:: Material for the task

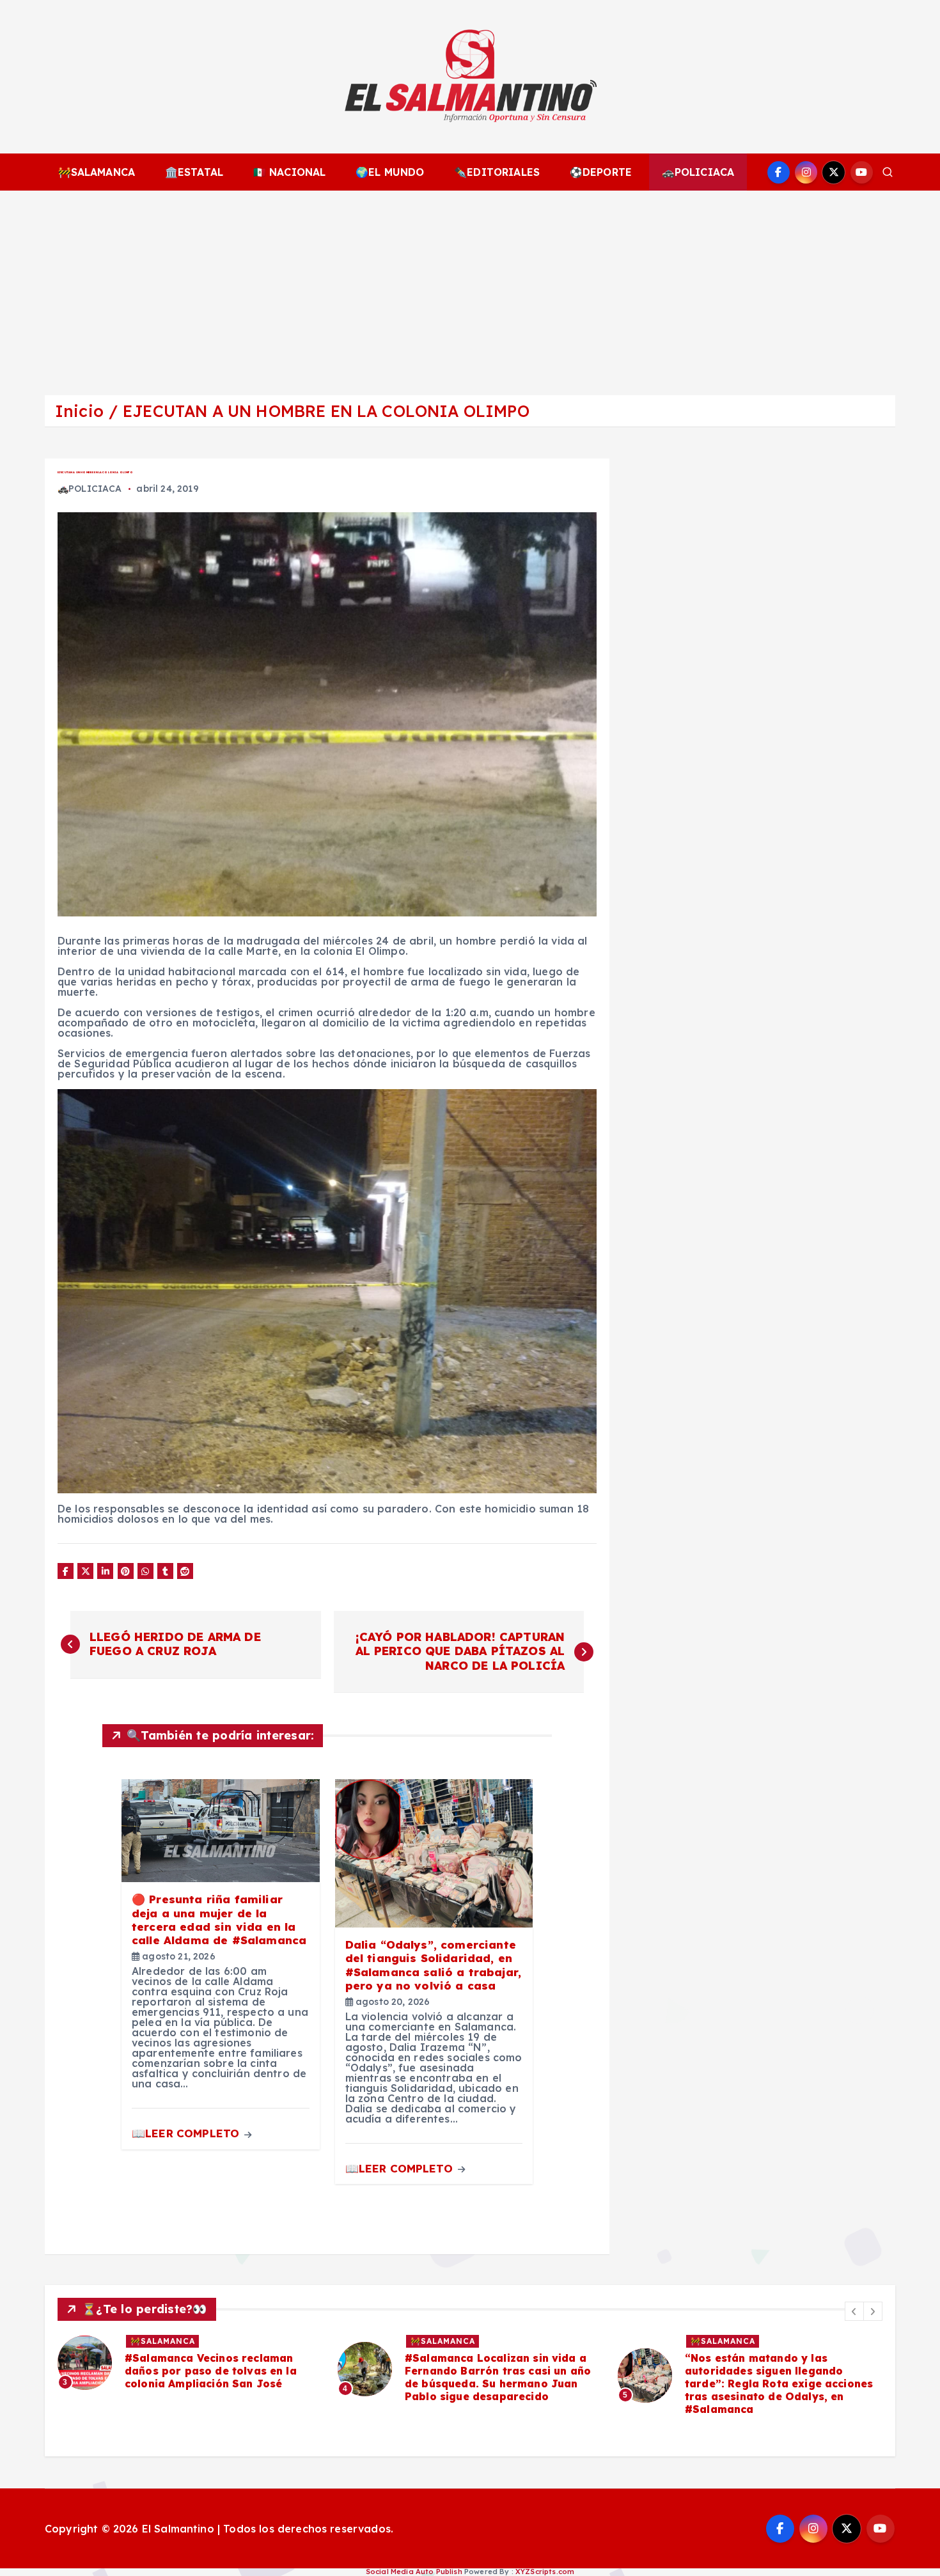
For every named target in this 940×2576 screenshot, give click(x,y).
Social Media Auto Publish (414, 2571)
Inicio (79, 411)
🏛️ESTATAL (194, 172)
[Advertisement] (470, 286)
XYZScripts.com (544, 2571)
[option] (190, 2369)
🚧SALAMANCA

::::

• Problem requirements
Retype each line above exactly. Leave the images out.

• Reply
For every named target in this 940×2576 screenshot, give click(x,y).
Social Media Auto Publish (414, 2571)
Inicio (79, 411)
🏛️ESTATAL (194, 172)
[Advertisement] (470, 286)
XYZScripts.com (544, 2571)
[option] (190, 2369)
🚧SALAMANCA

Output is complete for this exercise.